スコットに聞かれたゴードンが「そう言えば数日前にEOSの話をした」と言ったのだ。GDFの相手にも確認したところ、話の全貌が掴めてくる。ゴードンがEOSを「ジョンの娘。ジョンが生んだ」と表現したのを通りすがりの誰かに聞かれて悪気なく話が広まって行ったのだろう。
「ドアを開けていた私の落ち度です。申し訳ありません」
青ざめた顔で頭を下げるGDF職員にスコットは「元はと言えばこちらの言い方が悪かっただけですから」と職員を気遣うように眉を下げた。だがそんなスコットのシャツの袖をゴードンが不満そうに引っ張った。
「EOSはジョンから生まれたプログラムなんだからジョンの娘で間違ってないよね」
「間違ってはないが100%誤解を招く言い方をしたのはお前だ、ゴードン」
「間違ってないならいいじゃん」
「少し黙ってろ。お前との話は後だ」
ケーシー大佐の前で兄弟の諍いをする訳にもいかない。レスキュー中のように指示を出せばゴードンは渋々と黙った。

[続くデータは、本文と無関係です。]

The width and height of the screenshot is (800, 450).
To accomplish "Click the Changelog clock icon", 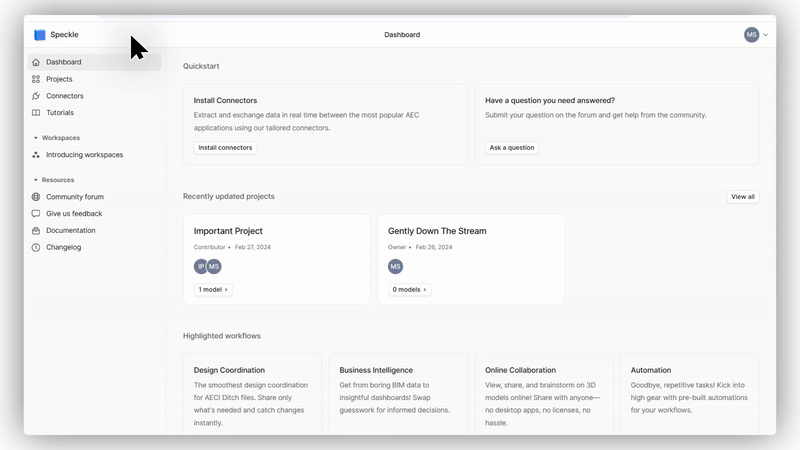I will pos(36,247).
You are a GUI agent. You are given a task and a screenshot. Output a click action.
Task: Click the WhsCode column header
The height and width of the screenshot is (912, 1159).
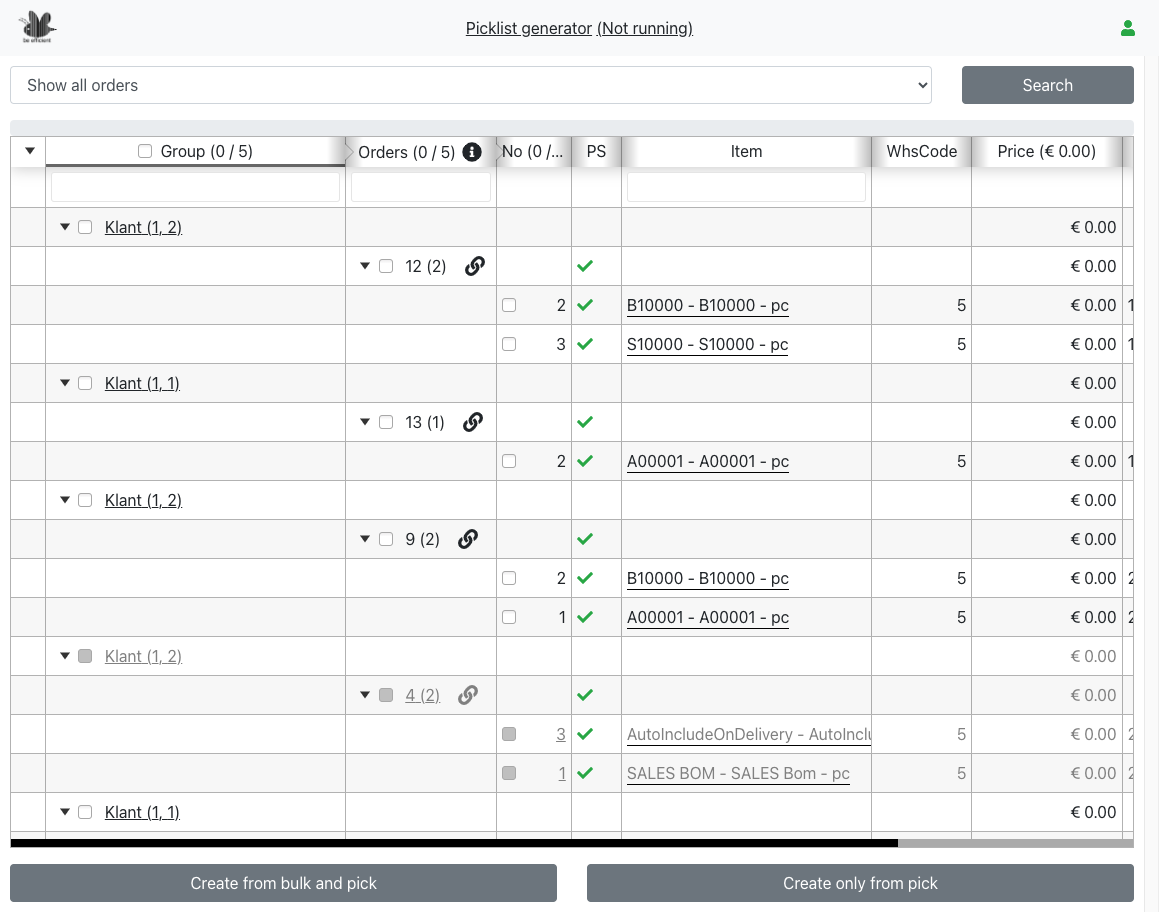click(x=921, y=152)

「迷惑をかけたわ。こちらの噂については私が責任を持って対処するわ」
「ありがとうございます、ケーシー大佐。でも否定よりも噂の収束をお願い出来ませんか?」
もう一度「オペレーターは美女に見えるけど男性だった」と噂が流れれば「じゃあ娘を産んだってどういうことだ?」となるのは火を見るより明らかだった。これ以上情報を提供して騒ぎ立てられるのはiRにとって、何よりジョンにとって面白い話ではなかった。

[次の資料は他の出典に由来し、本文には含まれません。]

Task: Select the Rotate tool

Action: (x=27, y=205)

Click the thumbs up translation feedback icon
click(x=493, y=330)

「えぇ、iRへの余計な詮索をしないように徹底させるわ」
人の噂も七十五日。元々秘密組織であるiRなのだから上層部から詮索をするなと言われれば噂は次第に消えていくだろう。
(GDFはこれでいい…)
スコットはケーシー大佐のホログラムが消えた空間を見上げながら胸の内で呟くが、次の仕事を思うと気分は重たくて仕方なかった。

「ジョンにも言わないとダメかな?」
「そうね。ジョンは当事者だから」
ケーヨに言われればスコットは何度目かわからない溜め息を吐いた。ジョンに話すと言ってもここで話す訳にもいかない。夜の定時連絡の時にさらっと事実だけを伝えて終わりにしようと、とりあえずコーヒーを飲みに重い足取りでキッチンに向かった。
当事者の1人であるゴードンはケロッとした顔でアランのゲームをしていて、スコットは思わずゴードンを睨んだ。